As soon as this idea came forward (no one remembers who said it first, but I think it was Jane), we all got really excited. We knew we were on to something. Here was a tool we could build to solve a problem that training alone hadn’t solved. And we had come up with it in a setting that was all about connecting the people with ideas to the people with the skills to make those ideas a reality.

At the end of the first day, we reported out on our idea to the whole Drumbeat festival, and a couple of people from Mozilla quickly reached out to offer support with coordinating the project.

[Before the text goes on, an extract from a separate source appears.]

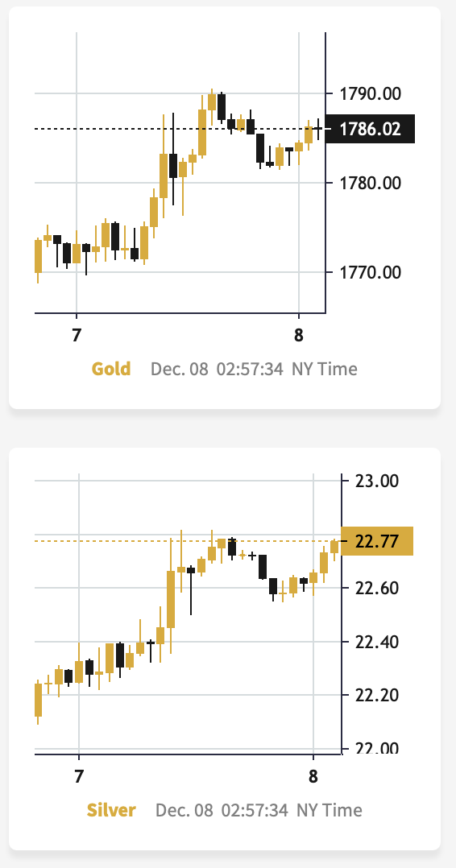Click the 1780.00 gold axis label

coord(369,183)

Several of us spent the second day of the conference working on an outline of the idea, some basic specifications for the tools, and some text that would help us recruit other interested participants. Most of that work is still hanging out in our neglected wiki page.

Mozilla asked me if I would be the “educator lead” for this project. I had no idea what that meant. I don’t think they did either. Nathan Yergler from Creative Commons was to be the “technical lead”. We created a Google group, participated in a couple of Drumbeat conference calls, and through some magical mix of Mozilla outreach, Twitter, and luck, we ended up with a great team of people who had the right skills and a huge amount of energy. At this point, I don’t think anyone knows or cares who was supposed to be the “lead” on the project; everyone pitched in and worked hard, and we made decisions on everything from development priorities to icon design more or less by consensus. Three months later here we are, launching our first tools.

I have never worked on a project like this before. Partly it’s that it was significantly more technical than anything I’ve ever done, with techier collaborators – I had to learn how to use IRC! But mostly it’s that here was a group of people, from vastly different personal and professional backgrounds, most of whom had never met in person, scattered all over the world, who spent substantial time working on Open Attribute just because they cared about it. Yes yes, this is what free and open software is all about, but I’m not a programmer, so I’d never experienced this kind of distributed collaboration before now. It is awesome. I am so proud of what our team has accomplished, and I’m excited to get to work on the next phase of development. Oh, and also, the add-ons themselves are great. I am already using them. They make attributing CC licensed content so much easier. Go install one.